---- Task inputs

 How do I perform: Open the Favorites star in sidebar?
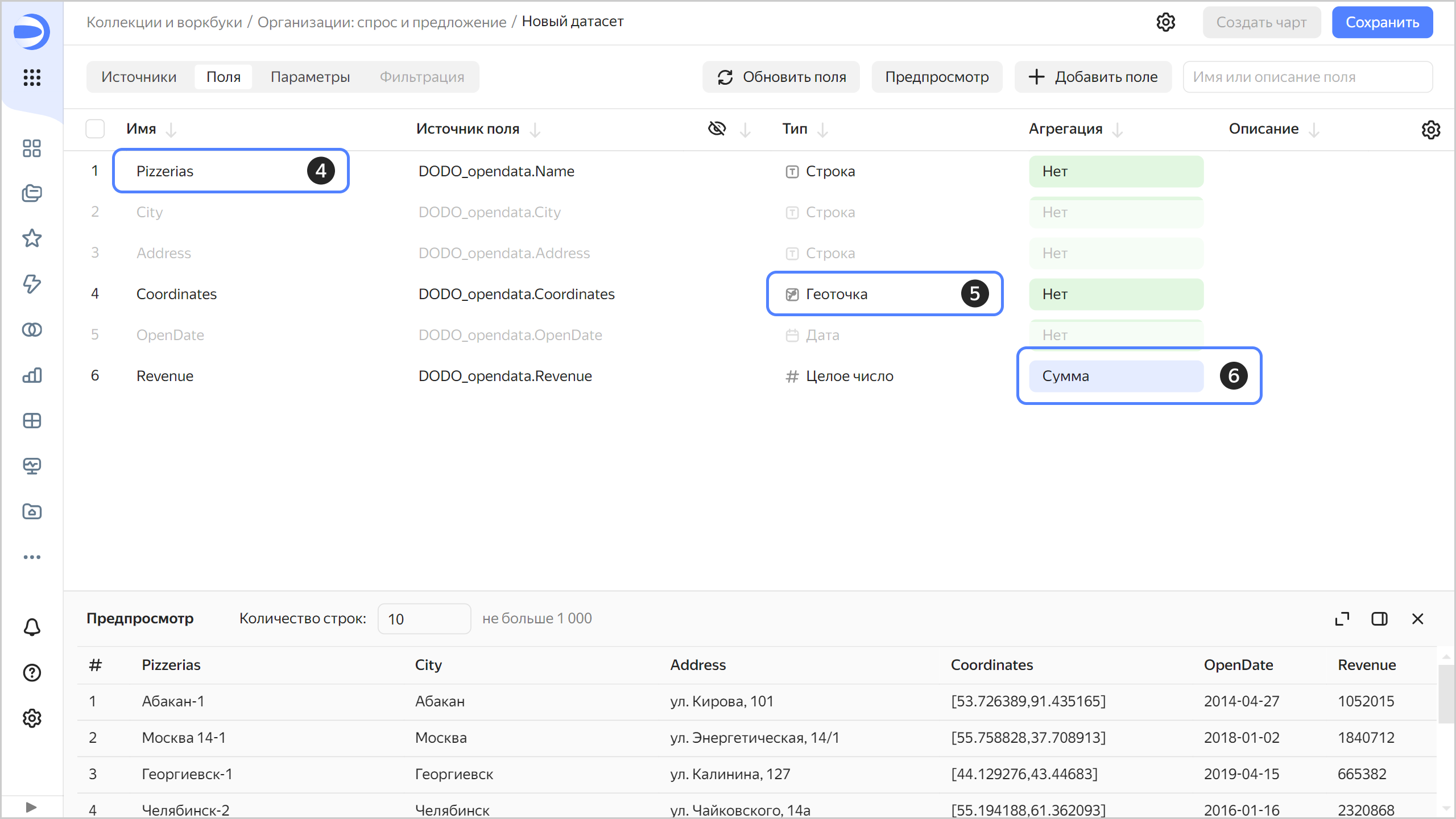click(32, 238)
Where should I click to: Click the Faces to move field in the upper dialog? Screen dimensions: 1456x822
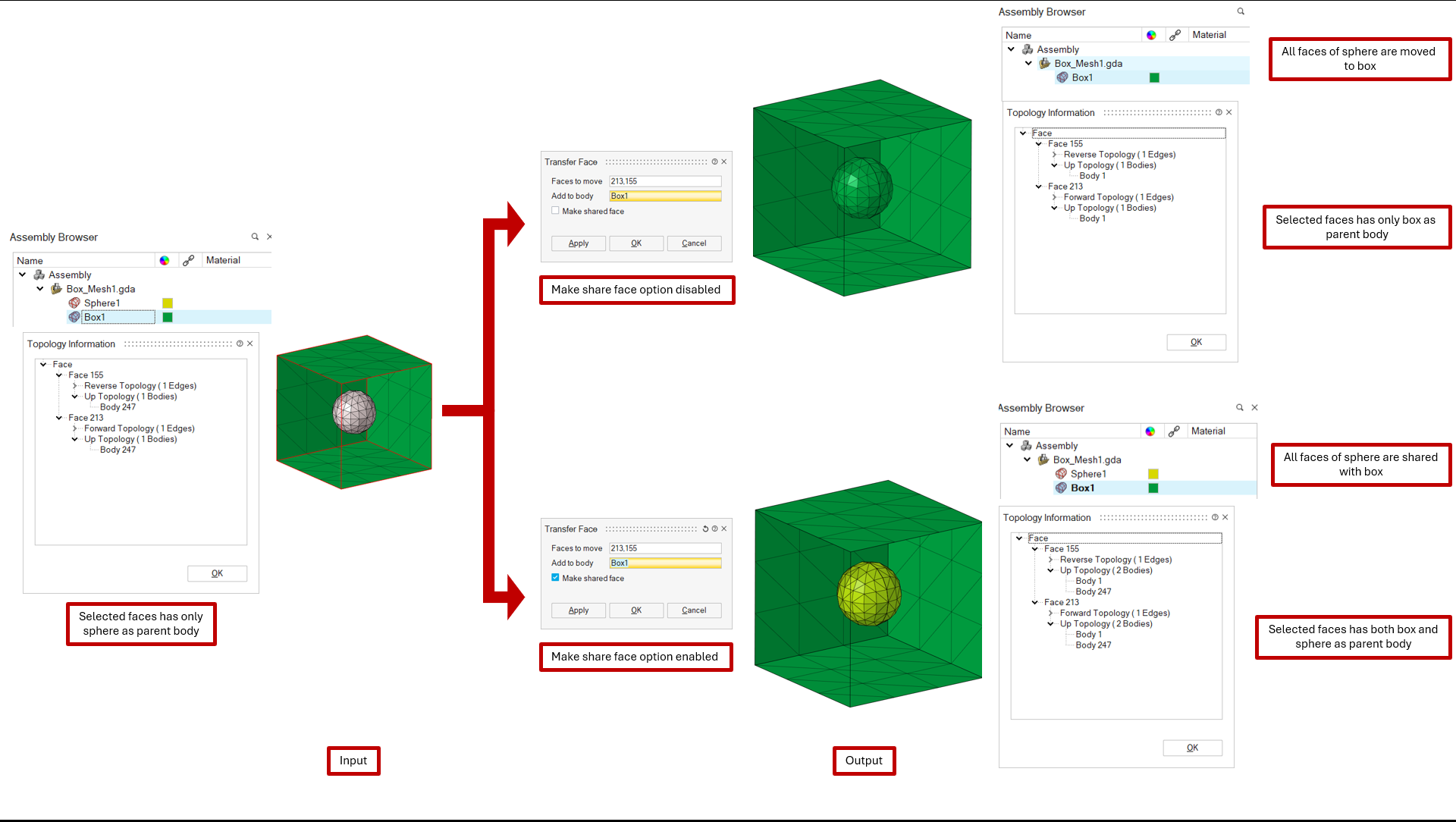tap(665, 181)
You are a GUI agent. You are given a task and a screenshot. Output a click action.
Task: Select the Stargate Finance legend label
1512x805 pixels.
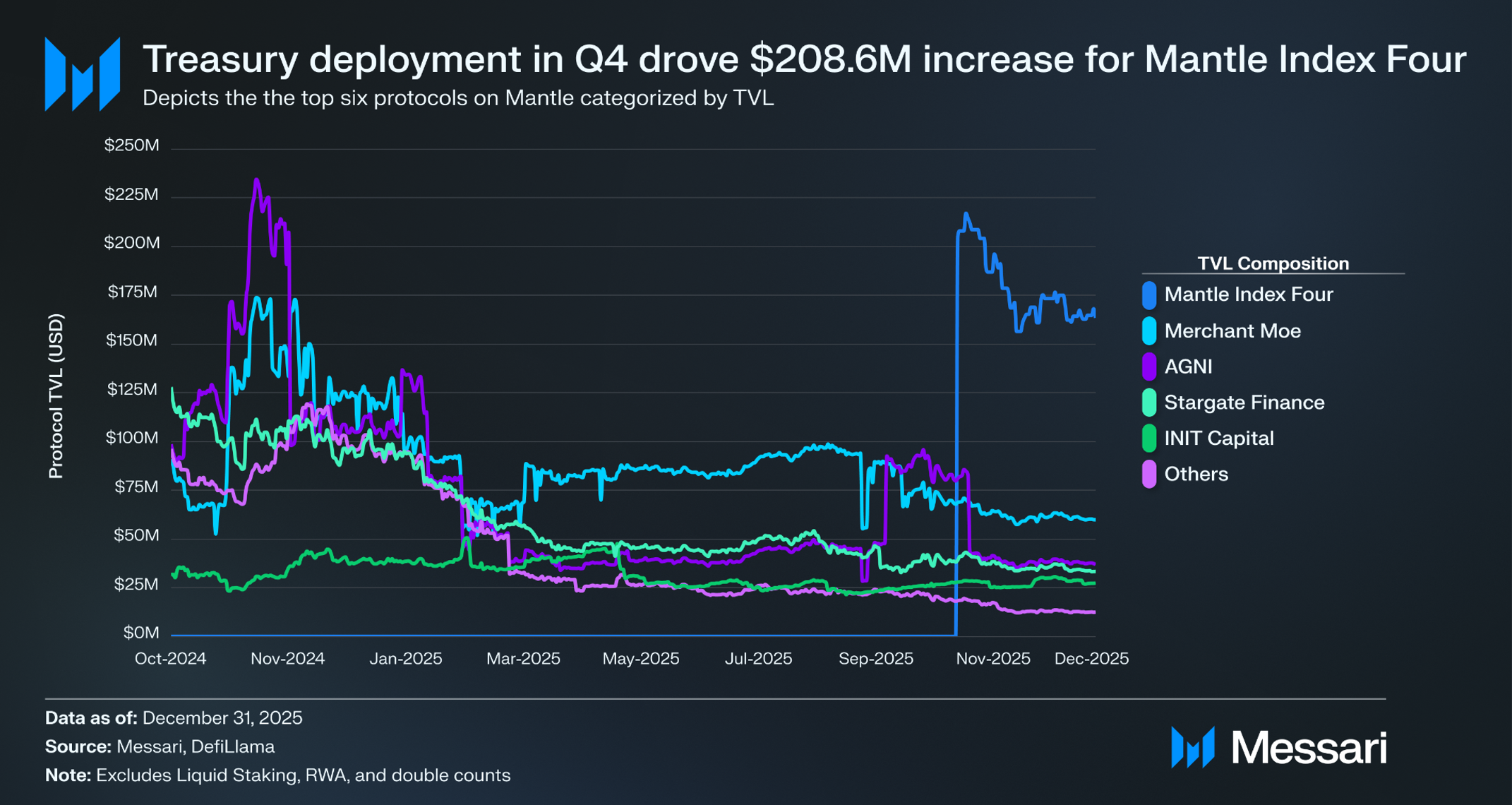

--------

Work item >> Your copy should begin at the line containing "Where should I" and end at the last line of the data above, matching each line exactly and holding no pictures.

Response >>
Where should I click to: Click the Faces to move field in the upper dialog? Screen dimensions: 1456x822
tap(665, 181)
You are a GUI agent. You are given a task and a screenshot. Output a click action.
Task: Select the Stargate Finance legend label
1512x805 pixels.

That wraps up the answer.